--- WRITTEN TASK 1 ---
In the excerpt on Jesus' parables, reproduce the passage between "Let’s consider Jesus’" and "and some weeds.", inclusive, swapping "field" for "meadow".
--- WRITTEN TASK 2 ---
According to the excerpt on Jesus' parables, in which chapter of Matthew does Jesus tell the story about workers in the vineyard?
--- WRITTEN TASK 3 ---
Translate this sentence from the excerpt on Jesus' parables into Spanish: "The owner hires some workers to work in the vineyard in the early morning."

Perhaps Jesus lives right next door to you or down the road a few miles.

He may even be in your own home.

The question I’d like us to ponder this morning is “What are we going to do about Jesus?”

What are we going to do about the hungry, the thirsty, the homeless, the shivering, the sick, the imprisoned?

What are we going to do about Jesus?

Maybe we ought to start with, “What are we gonna do about these teachings of Jesus?”

Let’s consider Jesus’ parables that we've been hearing for the past few months.

A few chapters back in the Gospel of Matthew, in Matthew 13 Jesus tells the story of a field with some good crops and some weeds.

Since Jesus was speaking to people who understood at least the basics of farming, when Jesus got to the part about the weeds, the natural reaction of the crowd had to be, “Pull ‘em up! Plant good crops in their place.”

But Jesus has the landowner in the story leave the weeds in place.

Huh? Why?

Later on, in Matthew Chapter 20, Jesus tells an equally undermining story.

The owner hires some workers to work in the vineyard in the early morning.

Around nine o’clock some other guys show up and start working alongside them.

The same happens at noon and three- o’clock.

And they all get paid the same amount.

Scandalous!

These and other parables of Jesus inform us that the Kingdom of God looks a lot different from the kingdom of the world we live in.

Let’s face it.

In our culture, we have an understanding of a kingdom which is deeply embedded in return on investment.

--- MATERIAL SHOWN ---
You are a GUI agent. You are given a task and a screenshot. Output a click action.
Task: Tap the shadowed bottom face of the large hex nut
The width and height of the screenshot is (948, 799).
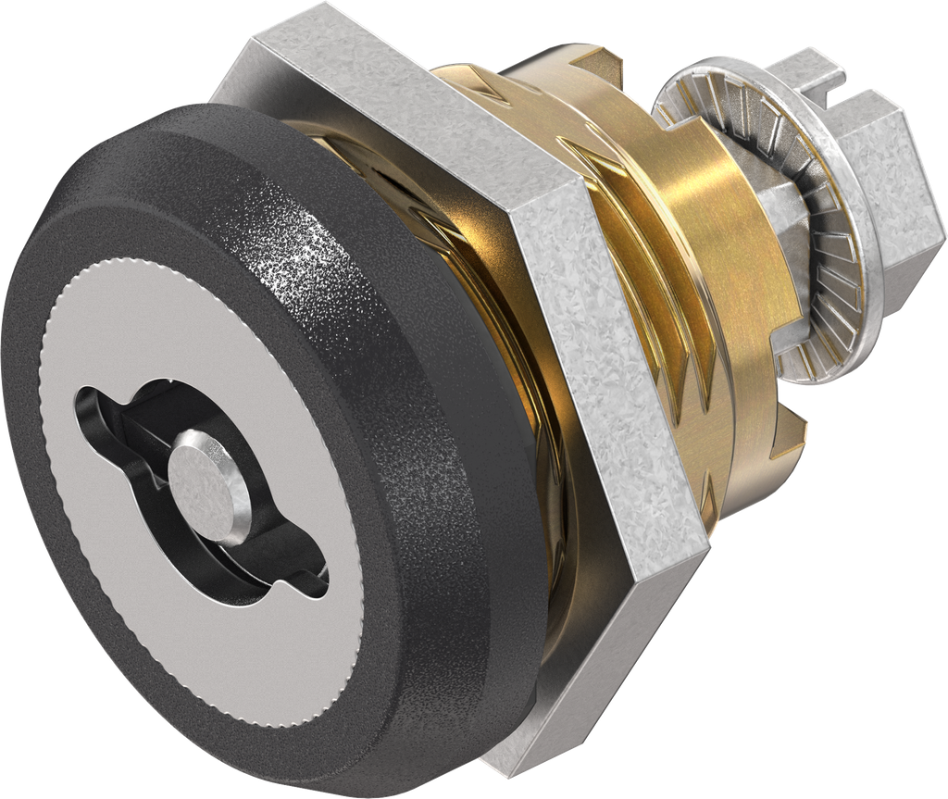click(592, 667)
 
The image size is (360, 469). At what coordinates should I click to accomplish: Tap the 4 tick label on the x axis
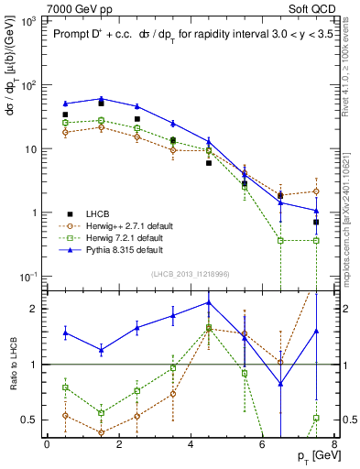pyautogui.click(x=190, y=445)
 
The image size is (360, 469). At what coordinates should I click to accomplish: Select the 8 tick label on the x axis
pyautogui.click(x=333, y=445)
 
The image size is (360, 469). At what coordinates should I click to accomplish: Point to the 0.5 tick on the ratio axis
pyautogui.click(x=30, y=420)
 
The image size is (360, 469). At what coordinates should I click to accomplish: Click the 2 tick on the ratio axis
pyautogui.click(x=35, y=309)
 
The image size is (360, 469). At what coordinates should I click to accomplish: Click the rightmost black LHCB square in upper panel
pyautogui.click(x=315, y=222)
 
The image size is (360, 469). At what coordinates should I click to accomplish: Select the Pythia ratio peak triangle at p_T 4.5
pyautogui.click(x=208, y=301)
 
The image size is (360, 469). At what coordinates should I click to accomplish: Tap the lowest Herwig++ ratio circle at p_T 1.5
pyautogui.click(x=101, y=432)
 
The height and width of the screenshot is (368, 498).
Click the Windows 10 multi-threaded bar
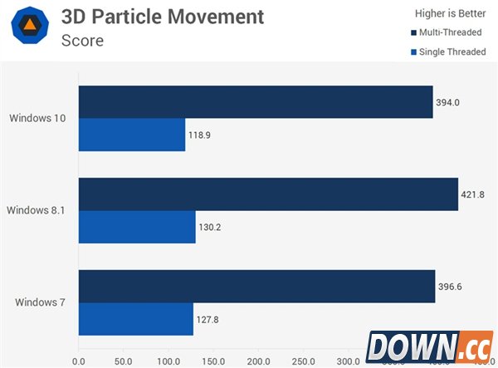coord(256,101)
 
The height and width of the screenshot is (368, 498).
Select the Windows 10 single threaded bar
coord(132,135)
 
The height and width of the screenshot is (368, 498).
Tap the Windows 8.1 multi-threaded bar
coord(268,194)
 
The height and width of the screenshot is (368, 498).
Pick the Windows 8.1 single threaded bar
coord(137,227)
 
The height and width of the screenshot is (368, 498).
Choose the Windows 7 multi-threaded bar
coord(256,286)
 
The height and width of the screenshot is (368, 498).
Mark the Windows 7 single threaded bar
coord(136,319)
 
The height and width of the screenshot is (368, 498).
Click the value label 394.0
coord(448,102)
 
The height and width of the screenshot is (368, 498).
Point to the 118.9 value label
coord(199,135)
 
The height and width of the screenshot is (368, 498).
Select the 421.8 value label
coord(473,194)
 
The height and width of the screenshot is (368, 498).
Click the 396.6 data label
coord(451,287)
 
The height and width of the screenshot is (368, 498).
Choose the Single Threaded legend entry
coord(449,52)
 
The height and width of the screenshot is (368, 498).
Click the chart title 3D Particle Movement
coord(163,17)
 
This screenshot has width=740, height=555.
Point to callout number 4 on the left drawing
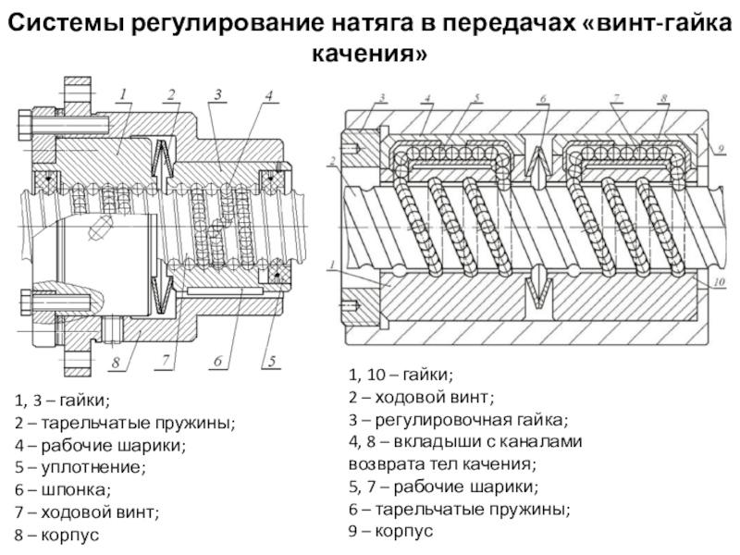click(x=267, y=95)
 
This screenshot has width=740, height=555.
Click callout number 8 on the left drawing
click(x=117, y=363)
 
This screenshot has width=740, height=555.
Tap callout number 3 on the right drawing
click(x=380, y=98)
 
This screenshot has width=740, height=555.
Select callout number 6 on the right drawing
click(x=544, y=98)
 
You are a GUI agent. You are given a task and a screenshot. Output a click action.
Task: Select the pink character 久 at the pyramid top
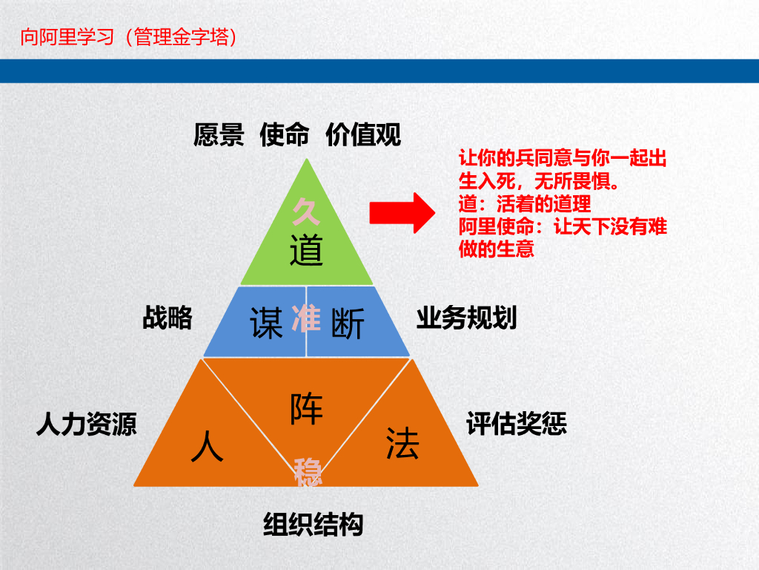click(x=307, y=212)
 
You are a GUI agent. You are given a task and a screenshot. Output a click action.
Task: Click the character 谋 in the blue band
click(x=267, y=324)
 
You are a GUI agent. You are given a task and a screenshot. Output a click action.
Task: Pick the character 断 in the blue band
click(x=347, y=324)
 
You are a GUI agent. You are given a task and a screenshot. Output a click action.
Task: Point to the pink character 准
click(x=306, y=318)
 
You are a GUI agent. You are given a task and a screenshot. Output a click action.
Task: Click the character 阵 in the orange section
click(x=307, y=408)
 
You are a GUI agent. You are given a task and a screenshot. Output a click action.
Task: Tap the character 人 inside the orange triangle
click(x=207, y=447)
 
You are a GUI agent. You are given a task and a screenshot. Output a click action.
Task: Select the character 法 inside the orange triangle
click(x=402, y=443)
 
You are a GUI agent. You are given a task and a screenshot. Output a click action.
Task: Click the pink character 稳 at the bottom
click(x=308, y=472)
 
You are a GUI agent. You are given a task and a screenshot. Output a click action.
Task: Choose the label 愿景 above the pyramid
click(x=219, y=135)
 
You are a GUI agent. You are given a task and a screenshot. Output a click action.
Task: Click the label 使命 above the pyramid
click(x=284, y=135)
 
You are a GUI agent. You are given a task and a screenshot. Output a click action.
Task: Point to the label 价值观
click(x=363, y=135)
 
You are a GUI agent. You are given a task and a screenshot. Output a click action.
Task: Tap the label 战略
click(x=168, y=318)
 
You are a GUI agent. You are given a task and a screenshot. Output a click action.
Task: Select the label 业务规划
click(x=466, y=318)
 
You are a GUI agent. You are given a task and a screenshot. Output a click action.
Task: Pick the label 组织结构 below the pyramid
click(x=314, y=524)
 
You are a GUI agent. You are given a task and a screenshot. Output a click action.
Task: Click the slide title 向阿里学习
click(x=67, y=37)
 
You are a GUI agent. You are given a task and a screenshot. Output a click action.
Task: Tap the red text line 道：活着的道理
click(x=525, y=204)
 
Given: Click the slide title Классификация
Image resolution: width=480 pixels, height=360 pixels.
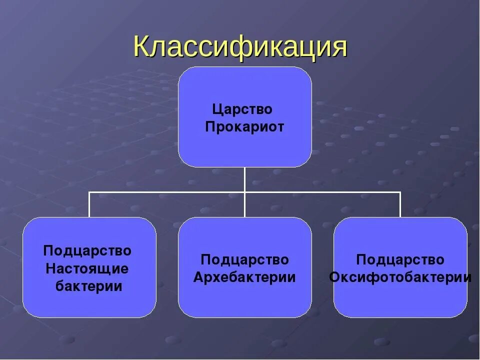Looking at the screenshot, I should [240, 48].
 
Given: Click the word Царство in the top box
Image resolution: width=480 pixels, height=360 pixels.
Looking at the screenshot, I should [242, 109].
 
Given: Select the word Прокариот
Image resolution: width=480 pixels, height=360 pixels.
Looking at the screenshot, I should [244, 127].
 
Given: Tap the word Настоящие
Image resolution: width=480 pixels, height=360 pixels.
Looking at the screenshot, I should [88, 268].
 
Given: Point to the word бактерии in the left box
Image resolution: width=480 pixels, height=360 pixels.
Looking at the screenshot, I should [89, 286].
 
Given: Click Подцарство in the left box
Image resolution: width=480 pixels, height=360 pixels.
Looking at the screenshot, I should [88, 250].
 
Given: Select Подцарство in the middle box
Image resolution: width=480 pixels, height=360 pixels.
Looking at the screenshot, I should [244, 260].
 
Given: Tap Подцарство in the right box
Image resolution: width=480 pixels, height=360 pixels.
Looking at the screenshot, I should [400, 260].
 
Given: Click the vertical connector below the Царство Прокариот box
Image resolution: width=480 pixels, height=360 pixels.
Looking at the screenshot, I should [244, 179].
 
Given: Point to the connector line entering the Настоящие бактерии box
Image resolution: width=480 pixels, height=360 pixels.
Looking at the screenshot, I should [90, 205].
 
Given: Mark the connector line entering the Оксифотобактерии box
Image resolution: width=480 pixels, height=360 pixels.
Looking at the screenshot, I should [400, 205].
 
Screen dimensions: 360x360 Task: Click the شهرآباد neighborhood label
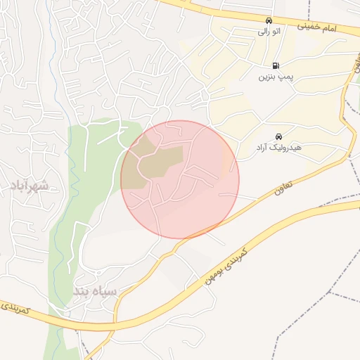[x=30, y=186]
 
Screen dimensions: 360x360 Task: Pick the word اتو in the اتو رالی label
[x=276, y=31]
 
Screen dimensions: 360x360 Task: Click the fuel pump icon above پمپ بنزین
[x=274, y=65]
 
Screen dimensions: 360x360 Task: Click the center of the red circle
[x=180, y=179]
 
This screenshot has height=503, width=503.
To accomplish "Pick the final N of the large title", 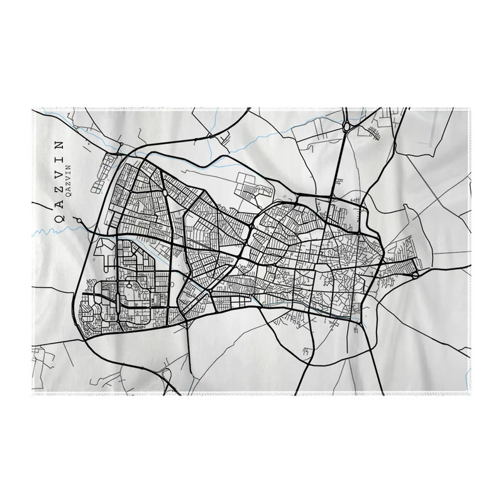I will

--- TASK OUTPUT 1 ---
Let’s consider Jesus’ parables that we've been hearing for the past few months.

A few chapters back in the Gospel of Matthew, in Matthew 13 Jesus tells the story of a meadow with some good crops and some weeds.

--- TASK OUTPUT 2 ---
Matthew Chapter 20.

--- TASK OUTPUT 3 ---
El dueño contrata a algunos trabajadores para trabajar en la viña temprano por la mañana.